Context Engineering: Making AI Work in Real Codebases

In the previous post, we talked about why Chuchu exists—making AI coding assistance affordable. Now let’s talk about how to actually make it work in production codebases.

The Real Problem

The Stanford study on AI’s impact on developer productivity found something concerning:

A lot of “extra code” shipped by AI tools ends up getting reworked the next week
AI works well for greenfield projects but struggles with large established codebases

Sound familiar? The common responses are:

“Too much slop”
“Doesn’t work in big repos”
“Maybe someday when models are smarter…”

But here’s the thing: You can get really far with today’s models if you embrace core context engineering principles.

What’s Actually Possible

Recent experiments show that proper context management enables AI to handle:

300k+ LOC codebases
Complex system changes (cancellation support, WASM compilation)
Week-long features shipped in a day
Code that passes expert review

This isn’t about smarter models. It’s about context engineering—the art of managing what information the LLM sees and when.

Understanding Context Windows

LLMs are stateless functions. The only thing affecting output quality (without training new models) is input quality.

At any given turn, a coding agent is:

Context Window In → Next Step Out

That’s it. The contents of your context window are the only lever you have.

What Eats Context?

Searching for files
Understanding code flow
Applying edits
Test/build logs
Large JSON responses from tools

All of these flood the context window with noise.

Optimize For

Correctness: No wrong information
Completeness: All relevant information
Compactness: Minimal noise

Or as one equation:

Output Quality ∝ (Correctness × Completeness) / Noise

The Golden Rule

You only have ~170k tokens of context. Use as little as possible. The more you use, the worse the outcomes.

The Naive Approach (Don’t Do This)

Most people use AI coding tools like a chatbot:

Chat back and forth
Vibe your way through
Hit context limit or give up
Start over with “try again but use XYZ approach”

This fills context with noise and gets you stuck in loops.

Better: Intentional Compaction

Compaction means distilling context into structured artifacts.

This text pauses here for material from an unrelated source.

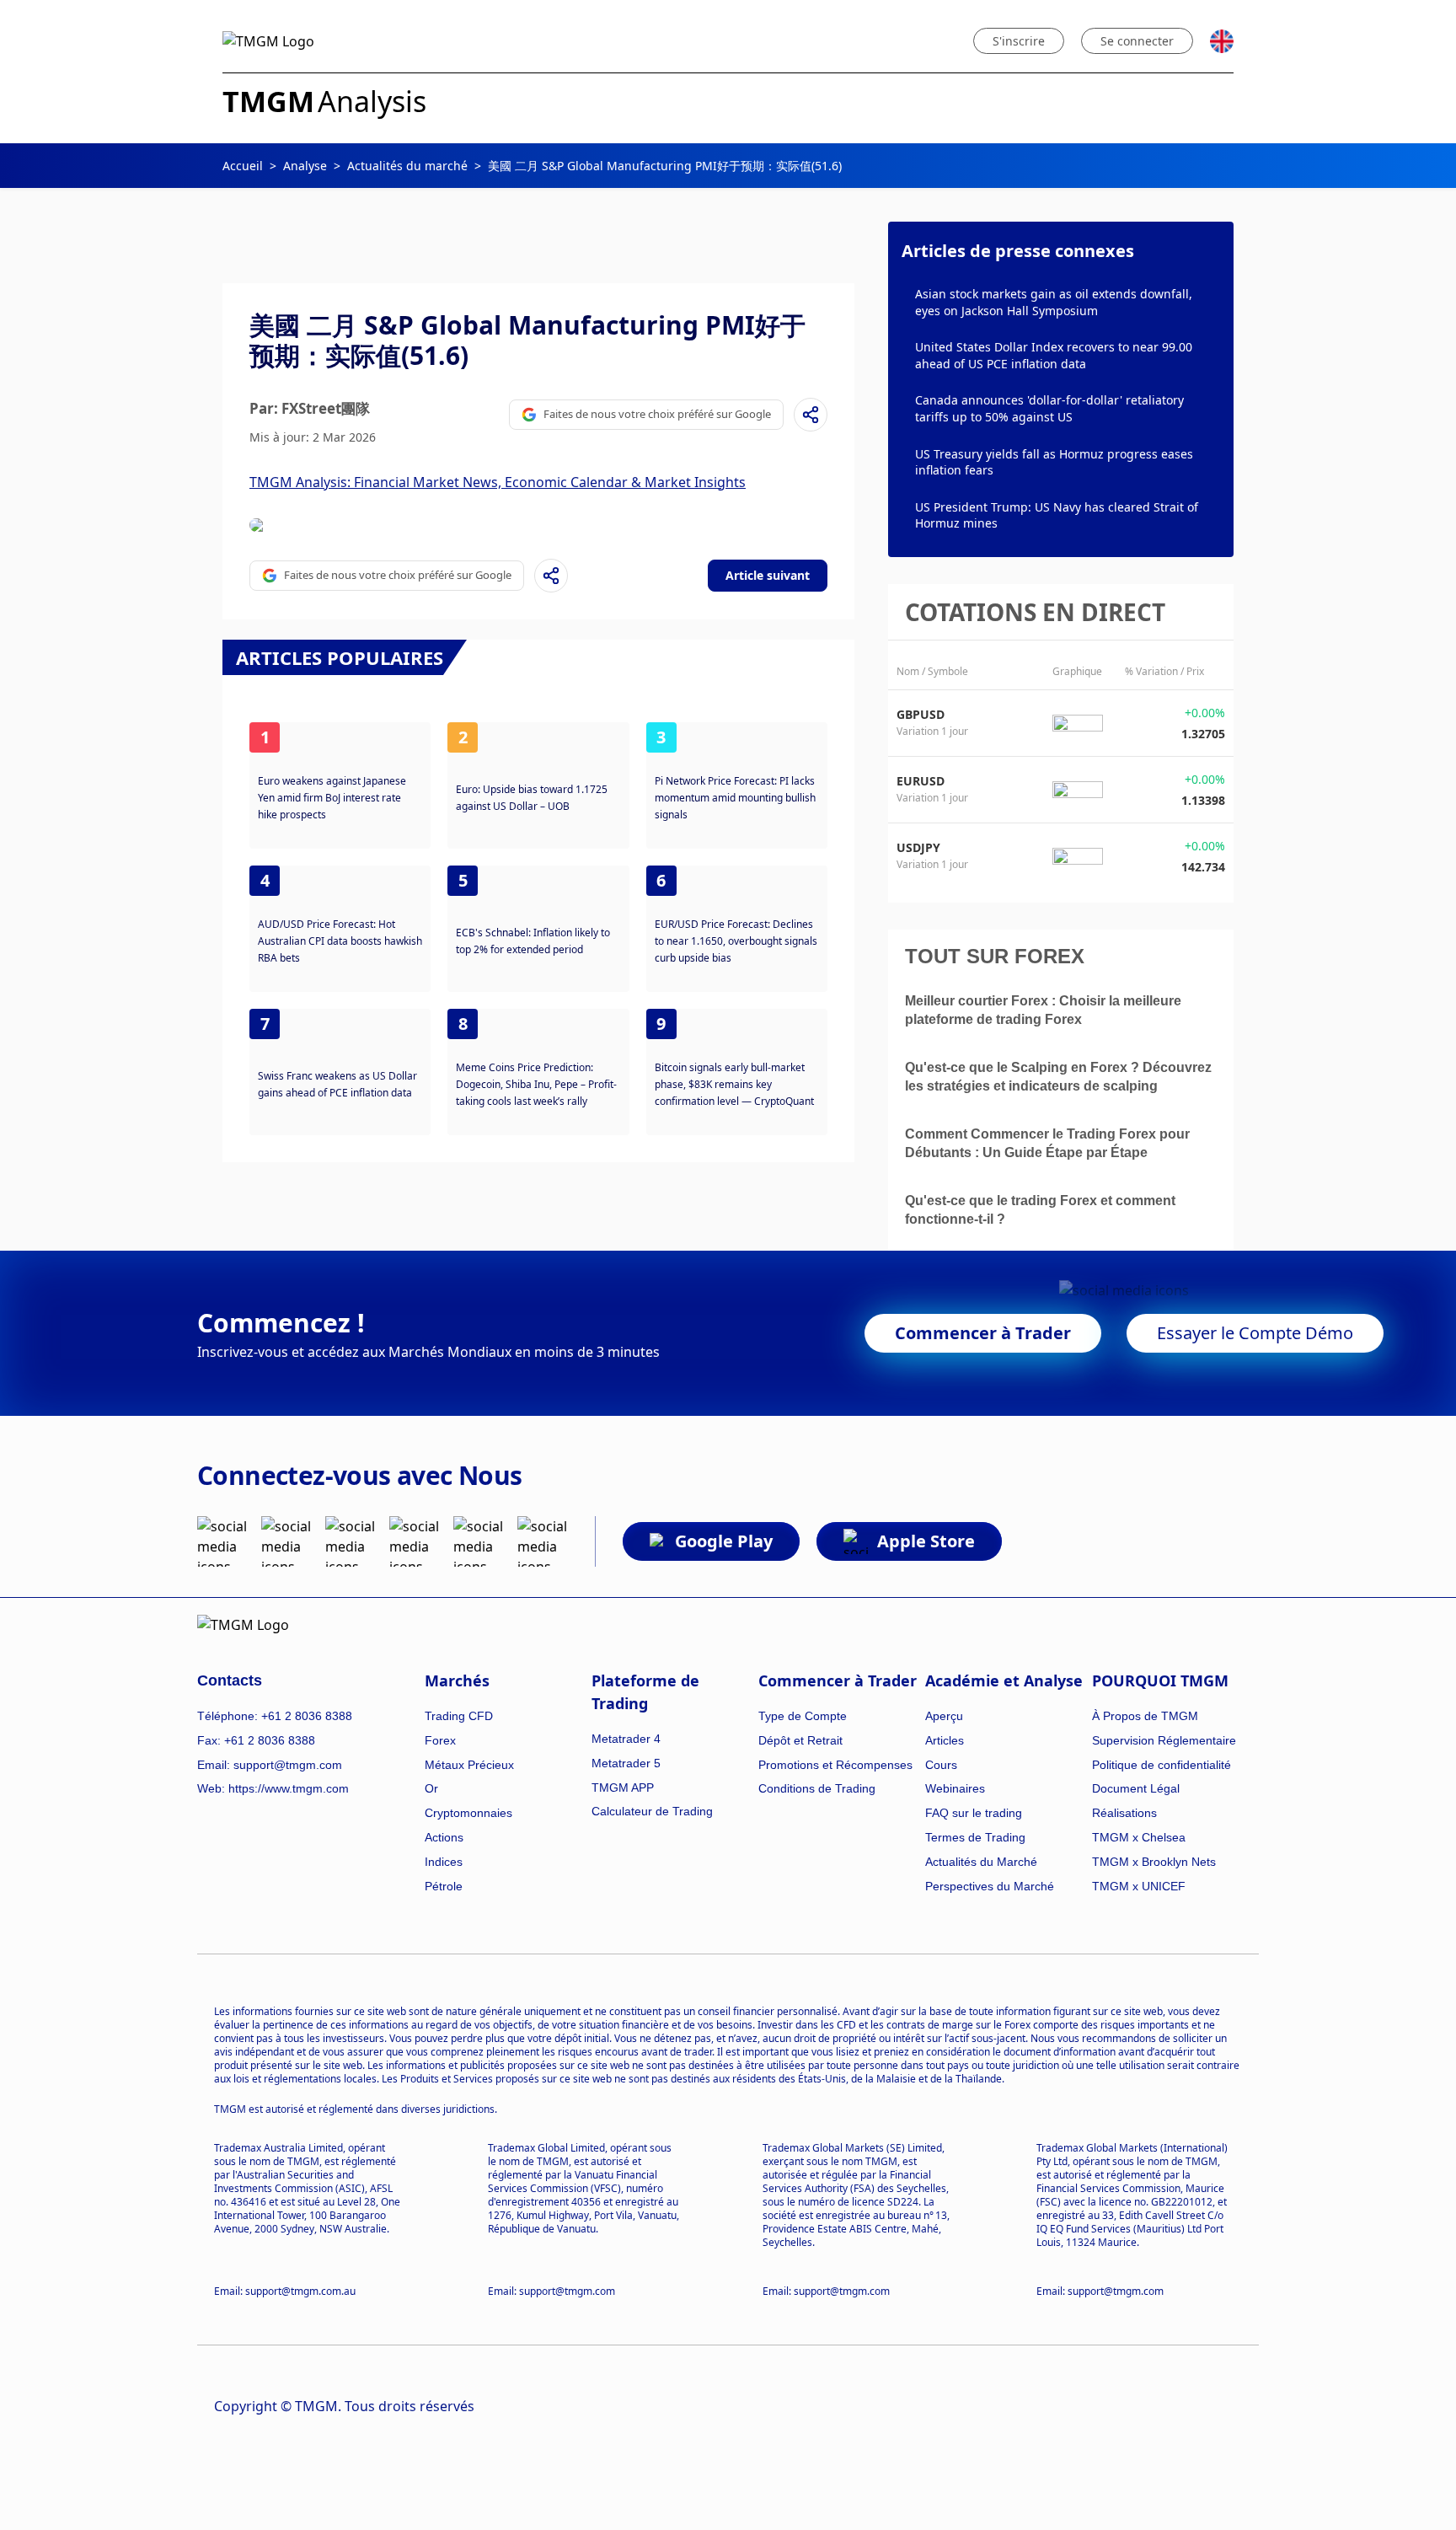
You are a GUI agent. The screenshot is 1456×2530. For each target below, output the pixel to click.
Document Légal (1136, 1788)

When context fills up, pause and ask:

“Write everything we did so far to progress.md. Note:

The end goal

The approach we’re taking

Steps completed

Current state/blockers”

Start a fresh session with this compact summary.

What Good Compaction Looks Like

## Goal
Add user authentication with JWT tokens

## Approach
1. Create User model with bcrypt password hashing
2. Add JWT generation/validation middleware
3. Protect routes with auth middleware

## Progress
- [x] User model created with tests
- [x] Password hashing working
- [ ] Currently: JWT middleware failing validation

## Current Issue
Token signature verification fails with RS256.
Need to check if we're using correct public key format.

This is 10 lines vs 1000+ lines of chat history.

Even Better: Frequent Intentional Compaction

Design your entire workflow around context management.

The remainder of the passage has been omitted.